Oriented toward farming, locals have the tradition of spit-roasted meat. After a long roasting process, the meat, typically lamb, is put in the middle of the table of guests and is sliced by the host. The tail of the lamb is considered the delicacy, and is given to the guest who traveled the farthest, and is therefore the most honored. Local culinary tradition also includes pies baked in a shallow pan, with pasta sheets sometimes stuffed with nettle, cabbage, dairy products, curd, and cheese. The local cuisine also offers various kinds of salads using local produce like tomatoes, peppers, onions, and wild cabbages. Due to the very favorable climate, many fruits are grown in this region, among which the most distinguished are figs, grapes, nuts, apples, pears, cherries, and quince.
Inhabitants of Kallarat wear the traditional white kilt that falls below the knees, a white shirt with wide sleeves, and the waistcoat sewn in black with gold braids and folk motifs embroidered in red. Other characteristic elements are black or green leather shoes with crests on top—the shoes and dress overall are similar to that of other villages of the region. Mountainous and agricultural, many farm men and those who do, wear a woolen cape over their shoulders with black fringes. “The Tosks inhabiting Lower Albania, are tall and well built, and extremely agile in all their movements; their features are regular and intelligent, but like most Albanians they have a fierce, cruel, and sometimes cunning cast of countenance, and a swagger in their gait, by which they can easily be distinguished from the other races, even when divested of their national costume. They are of a warlike and ferocious disposition, yet they have noble qualities which atone in some measure for their ferocity and produce a very mixed impression of the national character. They are a constant source of dread to strangers, but objects of implicit confidence and trust to those who havegained their friendship and earned their gratitude”. Fanny Janet Blunt (1839-1926), in “The Albanians”.
Kallarat also has an estimable tradition of craft. Today in the village there is still a small workshop for the weaving of carpets, rugs, covers, blankets, and colored woolen carpet runners. The products have been decorated and stylized with figures and symbols of animals or birds, as well as elements of the looming tradition. This modest workshop also prepares wooden carvings with decorative elements of traditional furniture.
Like the entire region of Labëria, the inhabitants of Kallarat carry on a tradition of polyphonic singing. This music produced in Kallarat sometimes is accompanied by the double fife, a wind instrument with two wooden reeds in a unique body, a very ancient and characteristic instrument that is found reflected also in the ancient archeological reliefs discovered in these parts. Another characteristic element of the song of Kallarat is that sung by a soloist, who sings pastoral or epic songs.
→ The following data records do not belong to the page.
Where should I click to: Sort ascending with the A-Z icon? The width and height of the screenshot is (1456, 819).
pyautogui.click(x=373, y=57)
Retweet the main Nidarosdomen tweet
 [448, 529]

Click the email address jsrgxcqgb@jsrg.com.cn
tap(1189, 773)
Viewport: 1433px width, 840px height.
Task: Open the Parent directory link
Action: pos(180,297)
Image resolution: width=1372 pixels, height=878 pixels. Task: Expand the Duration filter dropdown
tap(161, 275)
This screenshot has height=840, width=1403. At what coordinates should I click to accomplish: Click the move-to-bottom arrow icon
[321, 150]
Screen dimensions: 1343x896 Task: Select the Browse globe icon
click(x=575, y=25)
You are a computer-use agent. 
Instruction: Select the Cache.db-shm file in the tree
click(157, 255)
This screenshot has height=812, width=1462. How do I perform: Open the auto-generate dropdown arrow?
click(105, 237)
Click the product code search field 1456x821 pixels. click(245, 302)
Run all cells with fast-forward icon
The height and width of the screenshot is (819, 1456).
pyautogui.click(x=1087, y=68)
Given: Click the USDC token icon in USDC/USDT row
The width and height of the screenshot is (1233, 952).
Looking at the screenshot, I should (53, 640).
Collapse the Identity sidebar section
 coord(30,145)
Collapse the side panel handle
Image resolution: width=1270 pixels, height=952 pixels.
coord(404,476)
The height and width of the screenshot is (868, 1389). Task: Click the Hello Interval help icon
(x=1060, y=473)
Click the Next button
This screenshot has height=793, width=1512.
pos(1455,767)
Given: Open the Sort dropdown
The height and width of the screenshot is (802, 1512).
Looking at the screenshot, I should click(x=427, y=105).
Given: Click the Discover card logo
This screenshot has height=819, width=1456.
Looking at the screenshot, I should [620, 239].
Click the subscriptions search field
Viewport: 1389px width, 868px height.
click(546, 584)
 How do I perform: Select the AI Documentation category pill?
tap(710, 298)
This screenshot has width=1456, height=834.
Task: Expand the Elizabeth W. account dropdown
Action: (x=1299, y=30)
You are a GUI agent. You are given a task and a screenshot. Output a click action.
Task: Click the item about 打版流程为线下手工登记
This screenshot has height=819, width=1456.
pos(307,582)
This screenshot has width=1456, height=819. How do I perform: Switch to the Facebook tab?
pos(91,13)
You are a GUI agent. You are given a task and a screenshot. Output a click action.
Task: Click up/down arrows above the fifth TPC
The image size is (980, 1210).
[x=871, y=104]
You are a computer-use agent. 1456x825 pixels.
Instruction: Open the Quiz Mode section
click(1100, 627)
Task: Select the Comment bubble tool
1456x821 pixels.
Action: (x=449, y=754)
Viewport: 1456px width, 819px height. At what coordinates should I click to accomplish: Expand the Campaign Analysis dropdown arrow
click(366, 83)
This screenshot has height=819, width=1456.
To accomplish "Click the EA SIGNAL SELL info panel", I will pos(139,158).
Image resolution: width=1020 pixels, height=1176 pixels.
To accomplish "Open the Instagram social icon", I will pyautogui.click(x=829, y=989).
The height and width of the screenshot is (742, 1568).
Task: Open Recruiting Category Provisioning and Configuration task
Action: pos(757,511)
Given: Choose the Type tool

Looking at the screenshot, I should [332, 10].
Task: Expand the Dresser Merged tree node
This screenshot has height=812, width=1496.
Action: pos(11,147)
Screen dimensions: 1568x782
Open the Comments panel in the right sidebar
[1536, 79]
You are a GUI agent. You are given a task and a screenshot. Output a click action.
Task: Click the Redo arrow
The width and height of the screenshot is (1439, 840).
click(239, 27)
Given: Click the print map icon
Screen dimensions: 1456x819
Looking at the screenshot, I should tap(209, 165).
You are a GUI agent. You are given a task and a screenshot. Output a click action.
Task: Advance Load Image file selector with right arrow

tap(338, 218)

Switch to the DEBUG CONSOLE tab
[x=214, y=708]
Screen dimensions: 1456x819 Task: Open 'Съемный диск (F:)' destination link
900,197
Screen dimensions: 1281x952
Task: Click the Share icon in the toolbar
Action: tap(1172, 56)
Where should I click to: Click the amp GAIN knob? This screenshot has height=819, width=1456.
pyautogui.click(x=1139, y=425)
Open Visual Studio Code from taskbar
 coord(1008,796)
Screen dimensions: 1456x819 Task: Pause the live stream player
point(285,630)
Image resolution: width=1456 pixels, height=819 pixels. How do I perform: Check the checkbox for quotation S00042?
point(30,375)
According to archeological findings Kallarat and the areas directly around it have been inhabited variously through time since the eleventh century. But it wasn’t until the fifteenth century, under the Ottomans, that written accounts of the area emerge. According to Ottoman cadastral registers dating back to 1432, Kallarat was once the biggest settlement of this region and had eighty-seven houses and a population of roughly 600 inhabitants. The population of Kallarat reached its apex in the early twentieth century: in 1927 it had 552 houses with about 2000 inhabitants. Until 1914, the village was situated at the place called Bogomile, a Slav toponym probably applied duringthe period of Bulgarian rule from the tenth to twelfth centuries. Bogo means God, and Bogomile was “the place of Gods.” Today the ruins of two- and three story houses of the village are still standing despite a devastating fire in 1914 set by Greek chauvinist forces that slaughtered the overwhelming part of the population of this settlement. Under the ruins of the old village are still more ruins; that of two churches dating to the end of the eighteenth century. Kallarat was originally composed of seven families, which divided the village spatially: Gjinaj, Gjokkondi, Gjinzes, Mërgjin, Misërgjon, Qesëraj. The surnames of the main village families Gjonbrati (Gjon + brati; Gjon brothers), Thanasi, Qejvani or Jovani, remain present today, and connect to the early Christian Orthodox faith in Kallarat and the surrounding region.
Kallarat is a village that is located above—or, to be more precise, behind—Himarë Mountain (known as “Lightning Peak”), which lies on the side of a high rocky massif that called Bogonicë Mountain. The houses of this settlement lie up to the shores of the Shushicë River and are limited north to Kuç and east to Bolenë and further to Vranisht. Currently, Kallarat is administratively part of Vranisht Commune. The road distance from the city of Vlorë to Kallarat is 52 kilometers and follows the flow of the Shushicë River.
According to the legend, the old village of Kallarat was called “Troy of Labëri.” The explicit link between Kallarat and the Homeric is unknown today, but the legend continues to prevail nonetheless. Kallarat used to be the biggest village of the area, with roughly 1,200 houses and some forty shops—a fact that is mentioned in an old folk song still sung today.